■ Consigne: D'après l'extrait sur l'effet boomerang de la mondialisation, quel est le comportement le plus raisonnable ?

■ Extrait du document:
════════════════════

Pour optimiser leurs chances, les entreprises ont tout intérêt à bien cibler
leurs efforts sur les pays les plus prometteurs afin d’y atteindre la taille
critique et de défendre ainsi leur rentabilité.
Danger n°4
: L’effet boomerang
L’histoire
est connue : les Barbares ont emprunté les routes construites par les Romains
pour conquérir Rome. La mondialisation peut réserver un mauvais tour du même
genre aux groupes occidentaux. S’étant ouvert les marchés émergents, ils
subissent en retour la concurrence des groupes de ces pays sur leurs propres
marchés historiques. Moins chers, des produits et services indiens ou chinois
séduisent des clients occidentaux (entreprises comme consommateurs privés)
touchés par la crise. Des groupes comme Nokia ou Alcatel-Lucent ont souffert
des coups de boutoir répétés d’équipementiers telecom chinois, à l’image d’un
Huawei. Et les constructeurs automobiles occidentaux redoutent l’arrivée des
voitures bon marché “made in India”, comme celles du groupe Tata.
Qu’en
penser ?
Etant donné
les perspectives économiques des pays émergents, il est légitime que les
groupes occidentaux s’y renforcent. L’investisseur ne doit néanmoins pas
s’enthousiasmer outre mesure dès qu’une entreprise affiche ses projets en la
matière. Il court le risque de surpayer les actions pour des lendemains qui ne
chanteront pas nécessairement. Car c’est un chemin parsemé d’embûches. Et c’est
d’autant plus vrai en cas de forcing pour combler un retard. Le comportement le
plus raisonnable est d’analyser chaque dossier au cas par cas.

════════════════════

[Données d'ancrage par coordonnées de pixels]

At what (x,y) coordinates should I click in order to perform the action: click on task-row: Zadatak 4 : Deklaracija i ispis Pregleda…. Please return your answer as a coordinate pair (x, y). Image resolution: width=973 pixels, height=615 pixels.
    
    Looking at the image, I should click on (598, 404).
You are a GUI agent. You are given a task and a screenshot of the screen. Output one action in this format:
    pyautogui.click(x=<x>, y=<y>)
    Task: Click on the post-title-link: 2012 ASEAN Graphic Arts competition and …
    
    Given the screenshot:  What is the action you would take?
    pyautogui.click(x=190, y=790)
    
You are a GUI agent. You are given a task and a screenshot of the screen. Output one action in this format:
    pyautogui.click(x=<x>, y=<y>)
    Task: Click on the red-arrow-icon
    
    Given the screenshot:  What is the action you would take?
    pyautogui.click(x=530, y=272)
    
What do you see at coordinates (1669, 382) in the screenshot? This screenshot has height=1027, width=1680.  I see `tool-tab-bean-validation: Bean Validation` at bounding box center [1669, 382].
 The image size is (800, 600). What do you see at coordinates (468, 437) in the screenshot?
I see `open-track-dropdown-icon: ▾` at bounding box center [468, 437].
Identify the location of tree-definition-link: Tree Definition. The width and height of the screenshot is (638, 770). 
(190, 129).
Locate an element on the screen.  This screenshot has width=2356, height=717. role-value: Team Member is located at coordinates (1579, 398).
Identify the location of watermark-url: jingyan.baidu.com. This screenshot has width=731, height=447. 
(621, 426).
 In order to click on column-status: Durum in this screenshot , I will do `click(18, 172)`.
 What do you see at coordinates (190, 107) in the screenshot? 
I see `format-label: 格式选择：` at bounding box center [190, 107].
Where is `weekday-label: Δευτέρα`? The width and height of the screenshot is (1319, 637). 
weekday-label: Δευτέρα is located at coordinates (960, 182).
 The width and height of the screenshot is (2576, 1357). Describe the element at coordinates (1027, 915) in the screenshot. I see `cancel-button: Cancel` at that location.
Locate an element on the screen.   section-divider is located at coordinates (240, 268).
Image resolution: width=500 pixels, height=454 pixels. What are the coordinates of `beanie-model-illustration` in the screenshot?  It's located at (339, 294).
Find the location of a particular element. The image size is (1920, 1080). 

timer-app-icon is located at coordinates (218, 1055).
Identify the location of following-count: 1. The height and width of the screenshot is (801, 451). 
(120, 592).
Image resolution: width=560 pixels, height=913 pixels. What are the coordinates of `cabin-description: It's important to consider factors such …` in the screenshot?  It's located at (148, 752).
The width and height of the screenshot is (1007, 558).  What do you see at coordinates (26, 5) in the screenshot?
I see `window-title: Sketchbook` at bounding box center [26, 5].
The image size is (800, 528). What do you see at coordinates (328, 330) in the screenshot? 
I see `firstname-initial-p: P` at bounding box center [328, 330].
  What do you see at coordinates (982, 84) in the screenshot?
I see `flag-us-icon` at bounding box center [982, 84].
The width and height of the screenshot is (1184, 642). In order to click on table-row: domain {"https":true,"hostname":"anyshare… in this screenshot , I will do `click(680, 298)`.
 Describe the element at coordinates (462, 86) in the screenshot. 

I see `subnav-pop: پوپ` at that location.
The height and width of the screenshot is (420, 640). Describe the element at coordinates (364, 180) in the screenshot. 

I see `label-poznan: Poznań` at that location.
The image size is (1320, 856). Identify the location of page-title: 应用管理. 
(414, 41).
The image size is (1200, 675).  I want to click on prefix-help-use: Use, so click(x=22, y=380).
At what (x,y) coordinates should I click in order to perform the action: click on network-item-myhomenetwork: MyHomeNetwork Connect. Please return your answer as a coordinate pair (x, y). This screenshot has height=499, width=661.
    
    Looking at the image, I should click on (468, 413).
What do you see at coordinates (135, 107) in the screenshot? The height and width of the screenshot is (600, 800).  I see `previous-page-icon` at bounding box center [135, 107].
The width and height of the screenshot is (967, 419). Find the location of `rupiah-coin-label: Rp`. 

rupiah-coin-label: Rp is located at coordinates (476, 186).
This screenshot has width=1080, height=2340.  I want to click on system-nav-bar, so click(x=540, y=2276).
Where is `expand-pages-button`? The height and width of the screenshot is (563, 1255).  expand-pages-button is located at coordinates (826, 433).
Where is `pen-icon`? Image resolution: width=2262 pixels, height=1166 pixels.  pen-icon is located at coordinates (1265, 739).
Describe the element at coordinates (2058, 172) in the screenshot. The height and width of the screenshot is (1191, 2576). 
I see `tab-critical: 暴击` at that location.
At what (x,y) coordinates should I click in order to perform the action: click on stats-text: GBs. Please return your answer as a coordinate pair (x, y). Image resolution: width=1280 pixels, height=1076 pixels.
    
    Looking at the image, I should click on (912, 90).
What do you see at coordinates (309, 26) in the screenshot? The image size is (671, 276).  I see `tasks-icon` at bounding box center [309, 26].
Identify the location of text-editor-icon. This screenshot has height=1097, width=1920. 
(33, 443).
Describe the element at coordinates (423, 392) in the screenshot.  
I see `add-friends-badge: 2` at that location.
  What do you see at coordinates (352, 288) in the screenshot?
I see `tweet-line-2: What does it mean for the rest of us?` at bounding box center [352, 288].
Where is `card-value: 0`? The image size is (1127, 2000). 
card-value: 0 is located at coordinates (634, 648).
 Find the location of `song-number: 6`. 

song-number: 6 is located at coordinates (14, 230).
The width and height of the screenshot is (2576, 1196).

════════════════════

■ Votre réponse: Analyser chaque dossier au cas par cas.